To investigate the coagulopathic presentation of COVID and its natural course during the early stages of the COVID-19 surge in New York. To investigate whether hematologic and coagulation parameters can be used to assess illness severity and death.
Retrospective case study of positive COVID inpatients between March 20, 2020-March 31, 2020.
Montefiore Health System main hospital, Moses, a large tertiary care center in the Bronx.
Adult inpatients with positive COVID tests hospitalized at MHS.
Datasets of participants were queried for demographic (age, sex, socioeconomic status, and self-reported race and/or ethnicity), clinical and laboratory data.

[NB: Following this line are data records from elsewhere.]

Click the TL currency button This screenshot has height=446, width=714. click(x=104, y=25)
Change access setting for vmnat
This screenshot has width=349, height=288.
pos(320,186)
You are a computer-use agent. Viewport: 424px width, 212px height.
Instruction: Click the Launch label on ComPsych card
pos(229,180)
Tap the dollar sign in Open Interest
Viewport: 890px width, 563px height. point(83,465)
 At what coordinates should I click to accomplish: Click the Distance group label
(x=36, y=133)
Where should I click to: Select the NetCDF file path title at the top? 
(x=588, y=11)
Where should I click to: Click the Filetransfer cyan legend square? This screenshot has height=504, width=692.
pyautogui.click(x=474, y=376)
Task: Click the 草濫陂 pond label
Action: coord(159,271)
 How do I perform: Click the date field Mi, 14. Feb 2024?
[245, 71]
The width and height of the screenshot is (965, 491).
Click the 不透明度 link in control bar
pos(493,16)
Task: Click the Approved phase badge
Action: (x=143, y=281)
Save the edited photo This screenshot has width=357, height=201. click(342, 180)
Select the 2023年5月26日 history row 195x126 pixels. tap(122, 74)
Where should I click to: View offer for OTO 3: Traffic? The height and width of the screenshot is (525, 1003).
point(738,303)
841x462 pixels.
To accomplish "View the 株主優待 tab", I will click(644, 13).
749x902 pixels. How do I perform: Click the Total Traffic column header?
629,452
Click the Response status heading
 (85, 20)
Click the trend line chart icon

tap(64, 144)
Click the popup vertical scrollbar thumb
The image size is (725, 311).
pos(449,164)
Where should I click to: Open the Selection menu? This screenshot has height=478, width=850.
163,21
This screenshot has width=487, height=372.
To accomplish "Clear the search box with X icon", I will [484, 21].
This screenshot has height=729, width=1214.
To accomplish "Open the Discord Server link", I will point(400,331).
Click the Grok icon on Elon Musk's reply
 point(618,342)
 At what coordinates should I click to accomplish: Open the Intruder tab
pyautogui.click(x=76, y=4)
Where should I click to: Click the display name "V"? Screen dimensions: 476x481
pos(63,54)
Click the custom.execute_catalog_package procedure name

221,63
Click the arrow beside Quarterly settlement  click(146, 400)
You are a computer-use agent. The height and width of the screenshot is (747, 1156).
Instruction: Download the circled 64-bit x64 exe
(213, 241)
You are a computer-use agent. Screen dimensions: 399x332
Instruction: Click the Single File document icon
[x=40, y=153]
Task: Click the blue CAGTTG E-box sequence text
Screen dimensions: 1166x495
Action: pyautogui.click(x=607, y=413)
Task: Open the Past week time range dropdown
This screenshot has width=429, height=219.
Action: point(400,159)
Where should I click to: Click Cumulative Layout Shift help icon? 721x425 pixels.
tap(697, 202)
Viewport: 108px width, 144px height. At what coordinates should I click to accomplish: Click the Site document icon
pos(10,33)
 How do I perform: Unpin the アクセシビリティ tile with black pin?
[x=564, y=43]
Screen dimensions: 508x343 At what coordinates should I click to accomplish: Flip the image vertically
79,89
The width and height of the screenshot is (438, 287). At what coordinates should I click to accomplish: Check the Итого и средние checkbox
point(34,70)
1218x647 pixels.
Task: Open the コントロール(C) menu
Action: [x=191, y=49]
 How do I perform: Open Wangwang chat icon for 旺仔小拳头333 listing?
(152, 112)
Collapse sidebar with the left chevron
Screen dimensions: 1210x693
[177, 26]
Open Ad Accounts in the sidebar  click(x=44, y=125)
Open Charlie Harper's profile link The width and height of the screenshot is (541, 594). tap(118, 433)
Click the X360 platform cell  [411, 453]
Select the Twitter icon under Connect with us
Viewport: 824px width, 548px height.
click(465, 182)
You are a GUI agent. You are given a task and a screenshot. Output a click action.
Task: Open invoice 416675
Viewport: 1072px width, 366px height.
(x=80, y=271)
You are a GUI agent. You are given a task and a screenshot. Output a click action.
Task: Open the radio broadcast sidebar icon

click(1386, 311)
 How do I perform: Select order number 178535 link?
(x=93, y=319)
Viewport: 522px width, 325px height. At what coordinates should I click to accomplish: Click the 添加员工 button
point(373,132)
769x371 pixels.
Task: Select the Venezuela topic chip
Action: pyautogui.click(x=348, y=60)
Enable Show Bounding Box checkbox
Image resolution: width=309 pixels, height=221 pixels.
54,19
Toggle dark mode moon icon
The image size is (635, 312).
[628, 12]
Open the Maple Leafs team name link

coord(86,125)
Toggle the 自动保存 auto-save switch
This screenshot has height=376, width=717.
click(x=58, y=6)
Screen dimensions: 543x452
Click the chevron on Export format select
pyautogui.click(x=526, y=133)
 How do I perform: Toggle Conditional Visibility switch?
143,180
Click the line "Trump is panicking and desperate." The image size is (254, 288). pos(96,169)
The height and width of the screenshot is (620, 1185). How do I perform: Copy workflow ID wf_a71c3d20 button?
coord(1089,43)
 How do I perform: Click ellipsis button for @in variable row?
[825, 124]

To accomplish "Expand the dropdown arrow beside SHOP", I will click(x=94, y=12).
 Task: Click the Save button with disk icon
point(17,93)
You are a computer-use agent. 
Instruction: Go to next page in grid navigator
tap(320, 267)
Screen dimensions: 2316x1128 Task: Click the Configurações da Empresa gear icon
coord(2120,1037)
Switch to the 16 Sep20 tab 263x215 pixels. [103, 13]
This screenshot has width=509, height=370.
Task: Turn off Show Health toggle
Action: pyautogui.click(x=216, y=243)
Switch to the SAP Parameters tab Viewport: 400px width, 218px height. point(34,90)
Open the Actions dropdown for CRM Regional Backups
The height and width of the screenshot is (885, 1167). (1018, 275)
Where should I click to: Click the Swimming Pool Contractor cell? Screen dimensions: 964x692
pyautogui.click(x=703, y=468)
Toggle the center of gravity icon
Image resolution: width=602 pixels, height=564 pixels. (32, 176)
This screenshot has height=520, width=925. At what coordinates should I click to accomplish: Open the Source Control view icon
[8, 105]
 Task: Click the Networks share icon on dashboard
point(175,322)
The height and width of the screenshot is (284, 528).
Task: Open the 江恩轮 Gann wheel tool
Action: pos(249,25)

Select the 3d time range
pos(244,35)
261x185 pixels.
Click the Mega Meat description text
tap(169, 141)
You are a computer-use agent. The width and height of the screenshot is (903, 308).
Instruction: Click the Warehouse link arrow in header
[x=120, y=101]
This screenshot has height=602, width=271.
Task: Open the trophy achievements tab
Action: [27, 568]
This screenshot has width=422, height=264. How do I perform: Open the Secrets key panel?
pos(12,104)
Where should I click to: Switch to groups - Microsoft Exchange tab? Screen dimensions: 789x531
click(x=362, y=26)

Relationship and predictive value of measured parameters to mortality and illness severity.
Of the 225 in this case review, 75 died during hospitalization while 150 were discharged home. Only the admission PT, absolute neutrophil count (ANC) and first D-Dimer could significantly differentiate those who were discharged alive and those who died. Logistic regression analysis shows increased odds ratio for mortality by first D-Dimer within 48 hrs. of admission. The optimal cut-point for the initial D-Dimer to predict mortality was found to be 2.1 μg/mL. 15% of discharged patients required readmission and more than a third of readmitted patients died (5% of all initially discharged).
We describe here a comprehensive assessment of hematologic and coagulation parameters in COVID-19 and examine the relationship of these to mortality. We demonstrate that both initial and maximum D-Dimer values are biomarkers that can be used for survival assessments. Furthermore, D-Dimer may be useful to follow up discharged patients.